TIMESINDONESIA.MY.ID - Kasus dugaan tindak pidana korupsi dalam proyek pengadaan perangkat Chromebook kembali memasuki babak baru yang cukup krusial. Perkara ini diketahui melibatkan sejumlah pihak, termasuk nama mantan Menristekdikti, Nadiem Makarim.
Ibrahim Arief, yang lebih dikenal dengan sapaan Ibam, merupakan mantan konsultan teknologi bagi Nadiem Makarim. Kini, ia tengah menempuh jalur hukum lanjutan terkait vonis yang dijatuhkan kepadanya.
Dikutip dari Kompas.com, Ibam secara resmi telah mengajukan permohonan kasasi ke Mahkamah Agung. Langkah ini diambil sebagai respons atas putusan Pengadilan Tinggi DKI Jakarta yang telah dijatuhkan sebelumnya.
Dalam putusan di tingkat banding tersebut, majelis hakim menjatuhkan vonis hukuman penjara selama lima tahun bagi Ibam. Selain hukuman badan, terdakwa juga diwajibkan membayar denda sebesar Rp 500 juta.
Tidak hanya berhenti pada hukuman pokok, pengadilan juga menetapkan kewajiban bagi Ibam untuk membayar uang pengganti. Nominal uang pengganti yang harus disetorkan oleh Ibam kepada negara mencapai Rp 5 miliar.
Terkait langkah hukum tersebut, kuasa hukum Ibam, Afrian Bondjol, memberikan konfirmasi resmi. Langkah ini diambil pada Sabtu (12/9/2026) setelah mempertimbangkan berbagai aspek dalam persidangan sebelumnya.

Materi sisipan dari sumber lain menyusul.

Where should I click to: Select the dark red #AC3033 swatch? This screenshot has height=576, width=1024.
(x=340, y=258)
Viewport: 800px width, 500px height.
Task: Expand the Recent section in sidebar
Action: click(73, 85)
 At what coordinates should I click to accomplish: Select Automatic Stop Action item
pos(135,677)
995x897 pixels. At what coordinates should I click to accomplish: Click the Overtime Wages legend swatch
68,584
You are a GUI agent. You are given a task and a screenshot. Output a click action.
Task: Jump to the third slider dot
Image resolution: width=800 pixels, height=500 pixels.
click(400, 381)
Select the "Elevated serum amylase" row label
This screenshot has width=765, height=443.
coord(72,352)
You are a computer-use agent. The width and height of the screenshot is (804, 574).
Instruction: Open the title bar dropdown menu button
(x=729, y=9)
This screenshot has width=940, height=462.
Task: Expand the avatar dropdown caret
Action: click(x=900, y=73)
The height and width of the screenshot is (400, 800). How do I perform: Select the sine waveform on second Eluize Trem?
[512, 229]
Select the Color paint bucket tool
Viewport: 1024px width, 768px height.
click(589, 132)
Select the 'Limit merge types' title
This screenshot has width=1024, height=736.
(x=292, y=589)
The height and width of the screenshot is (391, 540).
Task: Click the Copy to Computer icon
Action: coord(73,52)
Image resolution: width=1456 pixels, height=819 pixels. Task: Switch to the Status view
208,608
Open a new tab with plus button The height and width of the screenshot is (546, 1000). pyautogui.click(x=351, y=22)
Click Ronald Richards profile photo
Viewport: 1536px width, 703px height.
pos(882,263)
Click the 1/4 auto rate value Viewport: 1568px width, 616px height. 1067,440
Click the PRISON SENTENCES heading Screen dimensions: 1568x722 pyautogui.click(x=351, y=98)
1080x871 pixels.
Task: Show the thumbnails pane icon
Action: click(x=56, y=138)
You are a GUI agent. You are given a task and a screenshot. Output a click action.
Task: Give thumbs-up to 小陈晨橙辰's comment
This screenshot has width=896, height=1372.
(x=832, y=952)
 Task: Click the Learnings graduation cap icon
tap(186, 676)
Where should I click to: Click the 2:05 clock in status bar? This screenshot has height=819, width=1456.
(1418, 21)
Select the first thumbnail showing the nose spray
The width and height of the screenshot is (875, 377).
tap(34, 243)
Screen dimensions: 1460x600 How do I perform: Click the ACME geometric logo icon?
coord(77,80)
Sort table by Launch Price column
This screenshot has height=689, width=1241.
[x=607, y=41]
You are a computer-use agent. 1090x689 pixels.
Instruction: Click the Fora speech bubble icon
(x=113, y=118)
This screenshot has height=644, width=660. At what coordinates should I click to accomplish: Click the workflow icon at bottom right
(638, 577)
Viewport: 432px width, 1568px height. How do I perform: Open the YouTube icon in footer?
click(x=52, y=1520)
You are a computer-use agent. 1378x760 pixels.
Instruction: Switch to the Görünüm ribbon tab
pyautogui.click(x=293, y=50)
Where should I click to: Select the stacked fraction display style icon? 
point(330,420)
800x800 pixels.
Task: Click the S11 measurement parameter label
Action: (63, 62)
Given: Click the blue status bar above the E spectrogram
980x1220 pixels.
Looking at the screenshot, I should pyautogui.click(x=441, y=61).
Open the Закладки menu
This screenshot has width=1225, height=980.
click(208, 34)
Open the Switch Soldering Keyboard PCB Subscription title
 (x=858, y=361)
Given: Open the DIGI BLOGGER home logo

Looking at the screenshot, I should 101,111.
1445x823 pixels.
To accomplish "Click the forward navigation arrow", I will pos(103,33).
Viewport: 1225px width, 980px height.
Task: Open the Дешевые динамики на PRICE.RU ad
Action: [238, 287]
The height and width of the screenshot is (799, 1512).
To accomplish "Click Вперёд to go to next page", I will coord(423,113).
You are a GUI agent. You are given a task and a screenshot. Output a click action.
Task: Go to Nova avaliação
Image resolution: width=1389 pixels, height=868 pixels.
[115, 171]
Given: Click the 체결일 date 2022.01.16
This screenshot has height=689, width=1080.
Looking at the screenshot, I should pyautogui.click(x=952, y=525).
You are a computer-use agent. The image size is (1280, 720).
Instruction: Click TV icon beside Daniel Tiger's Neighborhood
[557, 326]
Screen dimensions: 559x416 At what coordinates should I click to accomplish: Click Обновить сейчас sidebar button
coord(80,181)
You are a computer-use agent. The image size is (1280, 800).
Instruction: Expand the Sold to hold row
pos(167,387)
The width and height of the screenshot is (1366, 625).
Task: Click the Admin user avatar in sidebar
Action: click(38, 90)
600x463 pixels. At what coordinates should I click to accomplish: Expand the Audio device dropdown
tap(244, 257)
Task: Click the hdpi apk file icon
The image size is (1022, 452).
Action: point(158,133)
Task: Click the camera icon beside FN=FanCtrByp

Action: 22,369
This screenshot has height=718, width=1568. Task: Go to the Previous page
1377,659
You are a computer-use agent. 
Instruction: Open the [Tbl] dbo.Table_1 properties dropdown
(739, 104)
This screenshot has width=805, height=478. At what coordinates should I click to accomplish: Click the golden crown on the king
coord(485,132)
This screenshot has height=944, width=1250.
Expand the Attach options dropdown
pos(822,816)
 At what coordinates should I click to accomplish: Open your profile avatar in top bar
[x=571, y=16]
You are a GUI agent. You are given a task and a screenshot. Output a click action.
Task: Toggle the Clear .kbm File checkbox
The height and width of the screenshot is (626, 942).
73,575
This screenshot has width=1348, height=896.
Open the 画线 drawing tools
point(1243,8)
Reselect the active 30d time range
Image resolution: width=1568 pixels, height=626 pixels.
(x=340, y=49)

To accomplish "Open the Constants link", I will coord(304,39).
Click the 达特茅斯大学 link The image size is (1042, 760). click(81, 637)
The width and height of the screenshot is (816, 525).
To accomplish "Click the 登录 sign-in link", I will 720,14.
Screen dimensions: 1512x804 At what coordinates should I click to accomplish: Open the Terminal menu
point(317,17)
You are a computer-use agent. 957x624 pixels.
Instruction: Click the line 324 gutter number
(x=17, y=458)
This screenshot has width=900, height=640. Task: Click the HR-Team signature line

"Kami telah memutuskan untuk mengajukan kasasi ke Mahkamah Agung karena menilai adanya kekeliruan dalam putusan sebelumnya," ujar Afrian Bondjol.
Keputusan untuk menempuh kasasi ini menunjukkan ketidakpuasan pihak terdakwa atas vonis yang ditetapkan oleh Pengadilan Tinggi. Ibam berharap Mahkamah Agung dapat meninjau kembali perkara ini secara lebih mendalam.
Hingga saat ini, publik masih menanti kelanjutan dari proses hukum tersebut. Perkembangan kasus ini menjadi sorotan karena melibatkan proyek pengadaan teknologi berskala besar di instansi pendidikan.